> [Assignment]: Both the line with "The height and width of the screenshot is (811, 1512)." and the line with "Given: Select Rocksmith" in the records below must appear in the output, along with every line between them, exactly and with nothing added.

+---+

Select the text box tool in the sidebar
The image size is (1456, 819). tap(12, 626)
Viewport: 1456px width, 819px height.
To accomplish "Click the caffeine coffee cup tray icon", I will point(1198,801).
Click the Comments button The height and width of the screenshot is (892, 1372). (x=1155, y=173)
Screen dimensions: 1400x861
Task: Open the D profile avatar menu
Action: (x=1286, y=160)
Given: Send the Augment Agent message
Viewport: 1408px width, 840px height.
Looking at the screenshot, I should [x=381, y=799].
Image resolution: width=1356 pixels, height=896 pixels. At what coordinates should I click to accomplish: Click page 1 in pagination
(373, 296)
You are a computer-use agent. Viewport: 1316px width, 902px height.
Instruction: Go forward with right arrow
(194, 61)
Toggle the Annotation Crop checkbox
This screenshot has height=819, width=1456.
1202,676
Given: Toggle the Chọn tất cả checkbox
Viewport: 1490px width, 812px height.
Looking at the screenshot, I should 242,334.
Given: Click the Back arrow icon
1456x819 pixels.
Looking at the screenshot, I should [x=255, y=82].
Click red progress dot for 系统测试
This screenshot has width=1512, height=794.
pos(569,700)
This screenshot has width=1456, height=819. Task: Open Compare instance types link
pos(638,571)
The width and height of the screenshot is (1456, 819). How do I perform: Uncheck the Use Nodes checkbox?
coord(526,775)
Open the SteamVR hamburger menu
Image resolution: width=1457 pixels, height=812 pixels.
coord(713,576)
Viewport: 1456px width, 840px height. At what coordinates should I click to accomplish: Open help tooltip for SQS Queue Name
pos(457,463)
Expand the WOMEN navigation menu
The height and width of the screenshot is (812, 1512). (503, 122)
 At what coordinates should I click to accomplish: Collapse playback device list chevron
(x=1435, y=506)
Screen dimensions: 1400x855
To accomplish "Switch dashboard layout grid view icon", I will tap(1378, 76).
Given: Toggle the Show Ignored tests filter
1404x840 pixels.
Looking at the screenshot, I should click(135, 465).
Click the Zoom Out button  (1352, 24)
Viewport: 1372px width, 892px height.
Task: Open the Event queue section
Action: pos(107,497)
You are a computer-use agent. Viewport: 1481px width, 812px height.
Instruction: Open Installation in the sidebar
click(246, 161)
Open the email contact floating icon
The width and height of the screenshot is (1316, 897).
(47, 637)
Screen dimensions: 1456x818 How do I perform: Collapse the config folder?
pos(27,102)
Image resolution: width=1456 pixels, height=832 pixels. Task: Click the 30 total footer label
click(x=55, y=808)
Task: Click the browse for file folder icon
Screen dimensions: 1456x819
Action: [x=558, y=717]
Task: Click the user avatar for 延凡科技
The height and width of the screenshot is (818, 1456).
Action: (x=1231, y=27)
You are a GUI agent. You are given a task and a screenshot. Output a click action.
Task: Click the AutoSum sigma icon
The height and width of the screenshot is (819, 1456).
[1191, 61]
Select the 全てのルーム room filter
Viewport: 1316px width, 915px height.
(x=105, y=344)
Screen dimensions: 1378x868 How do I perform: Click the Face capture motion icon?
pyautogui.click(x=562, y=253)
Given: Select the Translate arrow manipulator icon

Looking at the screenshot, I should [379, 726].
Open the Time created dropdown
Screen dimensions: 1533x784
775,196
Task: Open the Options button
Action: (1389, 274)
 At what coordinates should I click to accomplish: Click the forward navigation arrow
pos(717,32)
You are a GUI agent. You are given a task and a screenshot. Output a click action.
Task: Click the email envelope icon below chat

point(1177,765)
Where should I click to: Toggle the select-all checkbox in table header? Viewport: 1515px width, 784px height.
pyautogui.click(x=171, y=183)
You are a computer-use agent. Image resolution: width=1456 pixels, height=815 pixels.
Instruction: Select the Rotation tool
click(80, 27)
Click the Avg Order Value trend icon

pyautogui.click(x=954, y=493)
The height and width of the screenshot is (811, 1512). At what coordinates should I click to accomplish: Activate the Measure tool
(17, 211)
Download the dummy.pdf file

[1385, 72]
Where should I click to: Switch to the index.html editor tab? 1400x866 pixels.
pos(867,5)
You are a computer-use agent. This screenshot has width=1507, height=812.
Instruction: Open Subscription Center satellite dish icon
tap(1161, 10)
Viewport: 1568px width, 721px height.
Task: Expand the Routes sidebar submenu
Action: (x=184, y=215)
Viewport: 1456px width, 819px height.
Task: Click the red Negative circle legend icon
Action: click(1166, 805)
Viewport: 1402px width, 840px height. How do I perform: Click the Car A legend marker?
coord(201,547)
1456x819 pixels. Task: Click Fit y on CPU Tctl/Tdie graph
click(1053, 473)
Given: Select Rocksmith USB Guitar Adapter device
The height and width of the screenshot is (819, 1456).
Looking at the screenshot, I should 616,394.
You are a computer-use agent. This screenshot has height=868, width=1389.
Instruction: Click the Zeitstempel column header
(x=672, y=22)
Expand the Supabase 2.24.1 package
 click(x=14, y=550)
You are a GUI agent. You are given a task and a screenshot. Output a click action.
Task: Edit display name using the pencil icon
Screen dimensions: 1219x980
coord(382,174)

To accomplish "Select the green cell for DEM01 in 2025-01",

+---+

> [Response to this exercise]:
The height and width of the screenshot is (811, 1512). At what coordinates should I click to accomplish: Activate the Measure tool
(17, 211)
Download the dummy.pdf file

[1385, 72]
Where should I click to: Switch to the index.html editor tab? 1400x866 pixels.
pos(867,5)
You are a computer-use agent. This screenshot has width=1507, height=812.
Instruction: Open Subscription Center satellite dish icon
tap(1161, 10)
Viewport: 1568px width, 721px height.
Task: Expand the Routes sidebar submenu
Action: (x=184, y=215)
Viewport: 1456px width, 819px height.
Task: Click the red Negative circle legend icon
Action: click(1166, 805)
Viewport: 1402px width, 840px height. How do I perform: Click the Car A legend marker?
coord(201,547)
1456x819 pixels. Task: Click Fit y on CPU Tctl/Tdie graph
click(1053, 473)
Given: Select Rocksmith USB Guitar Adapter device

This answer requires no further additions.